Different Types Of Rewrites and Gotchas

Permanent redirects (status 301) can be dangerous. Since the browser remembers this redirect you can have bad experiences if you are not careful.

An example:

  rewrite ^.*$ /coming_soon permanent;

This one was for a site that was going to do a relaunch and wanted all requests to go to a "coming soon" page. The initial issue was that this caught all pages including coming_soon and ended up being an infinite redirect in the browsers cache. That was bad. They then used a location block to catch the coming_soon URL but then when they finally removed the rewrite and relaunched, they discovered many URLs that existed before were still redirecting to the coming_soon page. The use of permanent meant that they had to get customers to clear their caches to view the relaunched site. (Well, actually, it was caught shortly after they deployed it so it was primarily just the developers and testers who encountered this problem).

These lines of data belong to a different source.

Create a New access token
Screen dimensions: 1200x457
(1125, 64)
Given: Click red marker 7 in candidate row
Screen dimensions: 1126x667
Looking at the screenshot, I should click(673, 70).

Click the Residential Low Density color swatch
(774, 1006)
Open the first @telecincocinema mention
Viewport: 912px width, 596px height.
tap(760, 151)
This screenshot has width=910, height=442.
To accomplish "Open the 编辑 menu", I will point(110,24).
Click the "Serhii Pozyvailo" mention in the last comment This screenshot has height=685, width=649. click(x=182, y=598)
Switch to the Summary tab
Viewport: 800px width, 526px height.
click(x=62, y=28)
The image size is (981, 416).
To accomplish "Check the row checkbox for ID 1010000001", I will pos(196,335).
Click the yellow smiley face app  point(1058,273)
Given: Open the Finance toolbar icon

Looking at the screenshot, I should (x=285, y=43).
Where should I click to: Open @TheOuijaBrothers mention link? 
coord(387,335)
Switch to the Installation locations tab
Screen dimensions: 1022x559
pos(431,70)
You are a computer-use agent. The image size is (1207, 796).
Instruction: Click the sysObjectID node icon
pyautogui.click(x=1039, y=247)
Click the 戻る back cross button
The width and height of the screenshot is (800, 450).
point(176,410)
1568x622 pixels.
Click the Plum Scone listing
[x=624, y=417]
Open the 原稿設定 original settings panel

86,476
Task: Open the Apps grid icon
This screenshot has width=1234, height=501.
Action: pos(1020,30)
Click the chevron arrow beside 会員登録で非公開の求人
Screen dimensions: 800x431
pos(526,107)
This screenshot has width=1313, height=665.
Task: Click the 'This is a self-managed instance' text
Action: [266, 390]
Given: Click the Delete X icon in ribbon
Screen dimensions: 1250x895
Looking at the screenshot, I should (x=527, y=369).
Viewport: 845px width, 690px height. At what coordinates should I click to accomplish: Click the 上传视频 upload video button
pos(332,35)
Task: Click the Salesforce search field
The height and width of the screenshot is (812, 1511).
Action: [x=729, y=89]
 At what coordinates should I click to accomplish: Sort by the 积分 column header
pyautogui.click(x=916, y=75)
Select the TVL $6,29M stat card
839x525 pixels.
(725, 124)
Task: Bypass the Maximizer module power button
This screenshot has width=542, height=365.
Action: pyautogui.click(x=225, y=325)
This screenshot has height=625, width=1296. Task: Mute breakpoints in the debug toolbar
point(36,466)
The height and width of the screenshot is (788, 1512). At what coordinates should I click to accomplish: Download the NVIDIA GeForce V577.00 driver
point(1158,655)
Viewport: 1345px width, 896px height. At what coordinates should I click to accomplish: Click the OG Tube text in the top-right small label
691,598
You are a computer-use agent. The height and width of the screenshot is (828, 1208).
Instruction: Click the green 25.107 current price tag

  rewrite ^(.*)$ https://$host$1 permanent;      #3
  rewrite ^ https://$host$request_uri permanent; #4

This second example was when a company used ssl_requirement in their app and set pages like about and company to force non-SSL. After the Firesheep issue they added this line to force all requests to SSL, which is good, but they forgot to update ssl_requirement so when people went to the about page, they got bounced from http to https and back until the browser gave up.


#3 #4 again both lines do the same thing but the second line is less work for Nginx.